Customer lifetime value (CLV) has, traditionally, been undervalued as a metric by businesses and those responsible for marketing them. After all, when was the last time you saw the combined lifetime value of customers mentioned in a company’s annual report or used as a bargaining chip in merger and acquisition negotiations? All that may be about to change, however, as the incredible advances in affordable, real-time, big data analytics solutions, combined with digital marketers’ perpetual need to optimize the effectiveness of their online spending, look set to elevate CLV to the status of Golden Metric for a range of compelling reasons.
Here are five reasons why customer lifetime value will become the “must-track” metric of 2015.
1. CLV Can Provide Detailed Insights Into Your Business
Defining CLV, simply put, involves calculating how much net value a customer will generate over the full span of their relationship with a business. There are lots of detailed mathematical equations and complex formulas to be found online offering advice on how to construct such a calculation so I won’t bore you with any of that stuff here.
What that CLV calculation looks like (i.e., modeling the lifetime value of your customers) depends on your own individual business model and the specific customer actions that create value for your business. In this way, CLV allows advertisers to gain a greater understanding of their own business and develop multiple strategies geared toward acquiring different sorts of valued customers.
Take the example of a mobile phone company. One marketing campaign might target high-net worth customers with high-value service packages over a shorter contract term, while another campaign will target customers seeking lower monthly charges and less functionality over a longer contract period.
2. CLV Is Future-Facing
One of the most interesting and exciting things about CLV as a metric is that it is a forward-looking statement. Unlike commonly cited metrics like year-over-year revenue growth, CLV provides much more than a snapshot of current and past performance, it also offers insight into the value a customer (or group of customers) holds for a business moving forward.
This element of foresight can prove invaluable in the planning and development of future growth and marketing strategies by delivering a better view of the immediate and future health of the business and its revenues.
3. CLV Can Help You Optimize Your Marketing Spend
Knowing the future value of your business and being able to highlight the sort of customers generating most value over time allows you to go to market with a more sophisticated and refined advertising strategy.
Having a clear sight of the CLV of various customer types allows you to tell your publishers and affiliates marketing partners: “These are the types of customer you’re sending me right now and this is the value of these customers to our business.” You can then demonstrate why you want to pay less or, alternatively, in the case of high-performing publishers/affiliates, tell them that you are willing pay a premium for the acquisition of specific desirable customer types.
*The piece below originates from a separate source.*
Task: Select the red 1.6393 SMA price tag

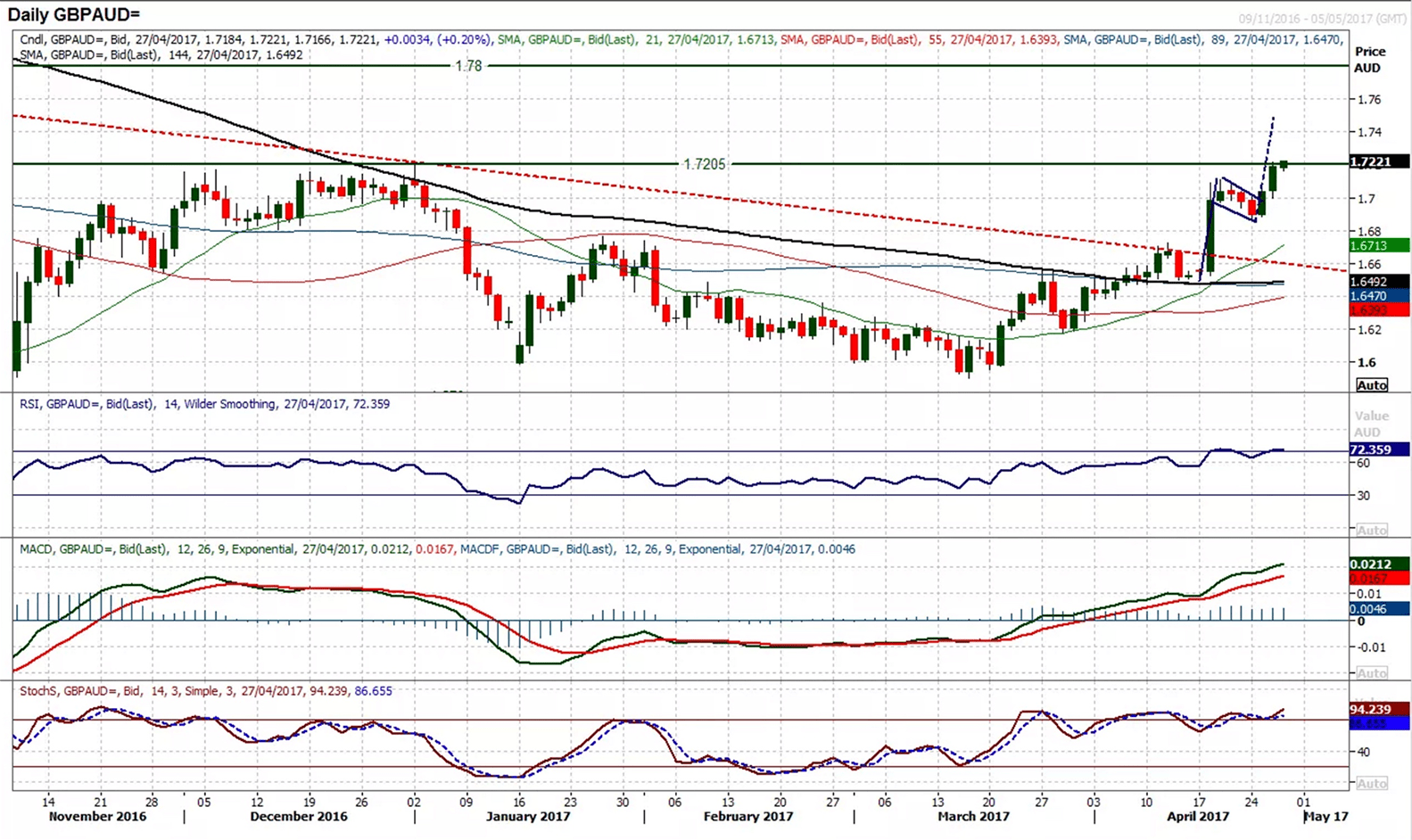Action: point(1378,310)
Also, by providing CLV transparency to your partners they in turn can optimize their own traffic in real time to earn greater revenue and align their goals with those of the advertiser.
Today’s generation of multi-channel tracking solutions mean that when a business launches a new campaign, it is able to identify which advertising placements or digital channels are most effective, which are driving value and which are displaying a high-churn rate among their acquisitions. Armed with data showing the influence of individual ads or channels on CLV, you can then identify opportunities to spend more aggressively with specific publishers, potentially forcing some of your competitors out from prime marketing space in the process.
4. CLV Can Inform Real-Time Payment Strategies
As the digital marketing arena has evolved, so has marketers’ understanding of consumers’ online behavior, leading to increasingly sophisticated strategies and relationships between advertisers, online publishers, and affiliates.
Let’s take the example of an advertiser with payouts to publishers for acquiring a customer who downloads the advertiser’s app. In many cases, that used to be the end of the customer journey for a business (i.e. the acquisition goals were simply to have as many apps downloaded as possible).
However, the reality is that most apps are opened once after download and ignored from then on. Paying-out for a download alone begins to look like a bad idea.
Advances in tracking technology now mean that we that we can track user actions in-app, beyond the initial download, to better understand customer engagement and how it relates to CLV. Having identified the actions that contribute to a business’s CLV, these can be tracked in real-time and, therefore, paid-out in real time too, providing publishers and affiliates with renewed incentives to drive the customer-types you’re after.
5. CLV Can Help Shape Loyalty Programs, Retention Strategies
In addition to CLV’s usefulness in helping to devise successful customer acquisition strategies, it also has an obvious role to play in helping to shape and validate customer retention and loyalty programs.
Acquiring customers can be an expensive business. Anything than can be done to reduce customer churn can have a major impact on the financial health of a business.
For example, credit card operators traditionally experience high churn due to “rate surfers” who change their card supplier every 12 months to leverage the best interest rate deals. The clock is ticking on those customers from the minute they sign-on, decreasing their overall CLV.
Analyzing the real-time impact of retention campaigns on CLV provides crucial insights into the best ways to encourage loyalty and engagement among your customers.
Recognizing and calculating what CLV is to your business can, in turn, help to uncover how CLV is influenced by providing various perks (e.g., gifts tokens, experience days, priority tickets, exclusive content, etc.) to improve customer experience and encourage greater levels of retention.
Do you consider customer lifetime value to be a must-track metric?